Son dönemde, ‘1982 darbe dönemi anayasası’ndan kurtulmak gerektiği yönündeki fikirler benzer tesbitleri gündeme taşıyor. Ekseriyet ‘sivil bir anayasa yapılsın’ derken, bazıları da “Mevcut anayasa değişmese de olur. Yeter ki doğru dürüst uygulansın” diyorlar.

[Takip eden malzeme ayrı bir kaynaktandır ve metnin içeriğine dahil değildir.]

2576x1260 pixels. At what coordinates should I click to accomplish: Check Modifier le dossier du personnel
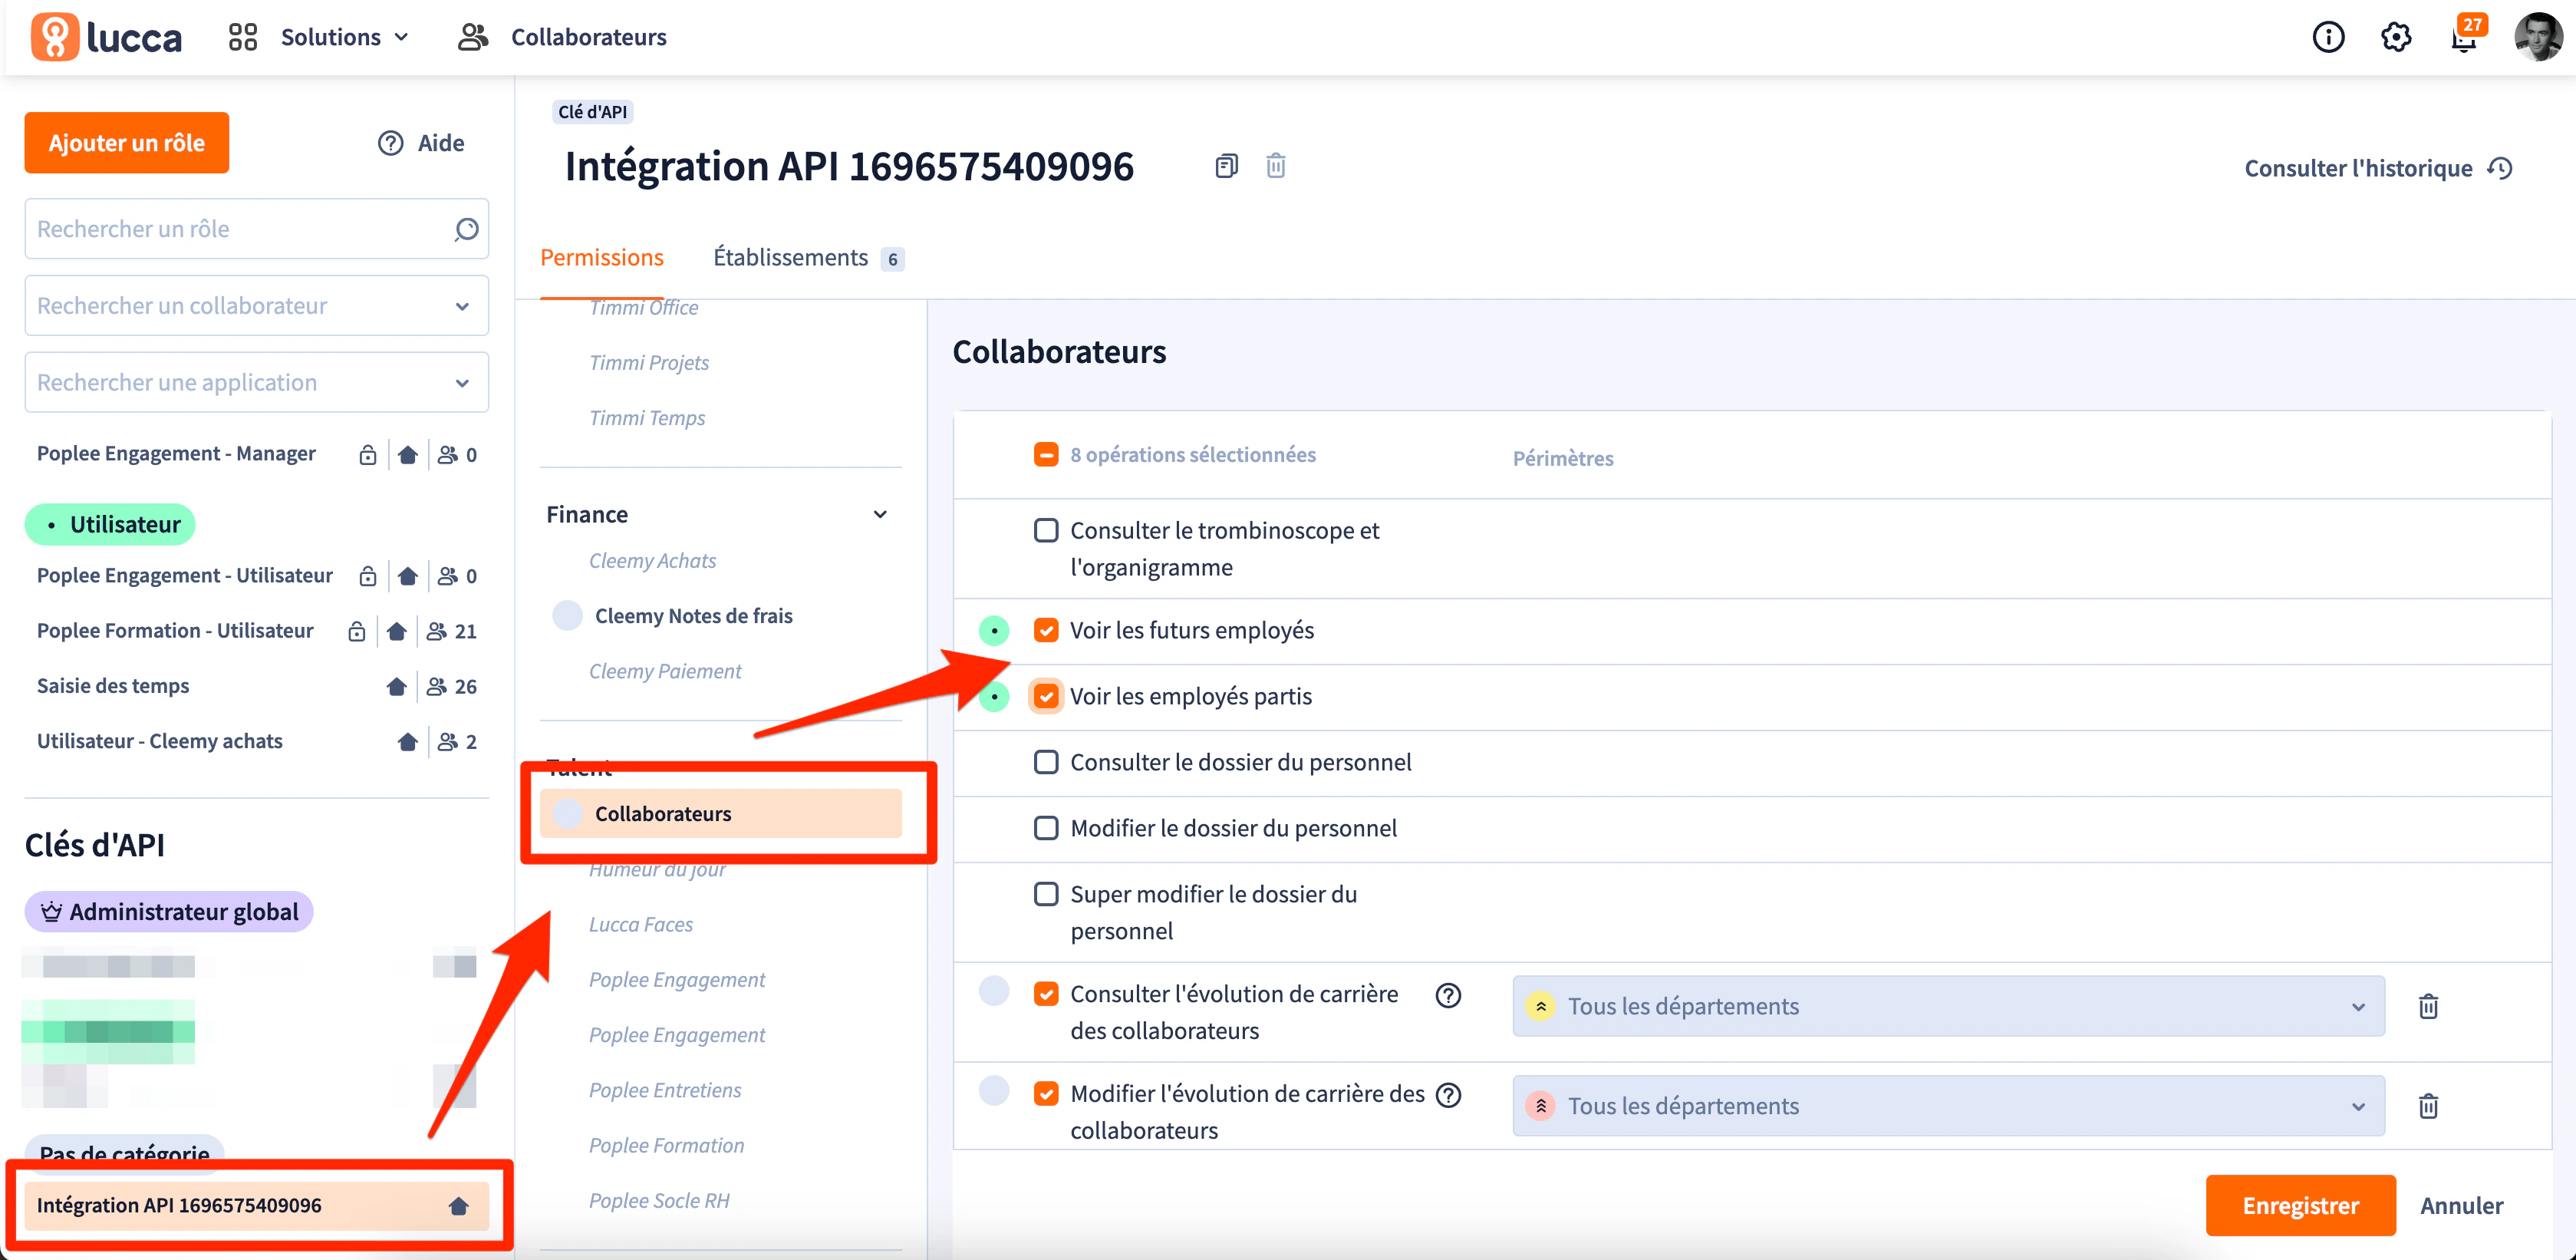coord(1046,828)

Hemen herkesin kabul edeceği bir gerçek var: Her konuda önemli olan uygulamadır. Çok ‘güzel’ kanunlarla çok kötü uygulamalar yapılabileceği gibi, ‘kötü’ kanunlarla da iyi uygulamalar yapılması ‘teknik’ anlamda mümkündür. Fakat bu, ‘kötü’ kanunlar değişmesin, ilel ebed devam etsin anlamına da gelmez. İdeal olan ‘iyi/güzel’ kanunlar ve aynı ölçüde ‘iyi ve güzel’ uygulamalardır. Kanunlar ihtiyacına göre düzenlenmesi gerektiğine göre, ‘kötü’ kanunlarda ısrar etmenin de bir anlamı yoktur.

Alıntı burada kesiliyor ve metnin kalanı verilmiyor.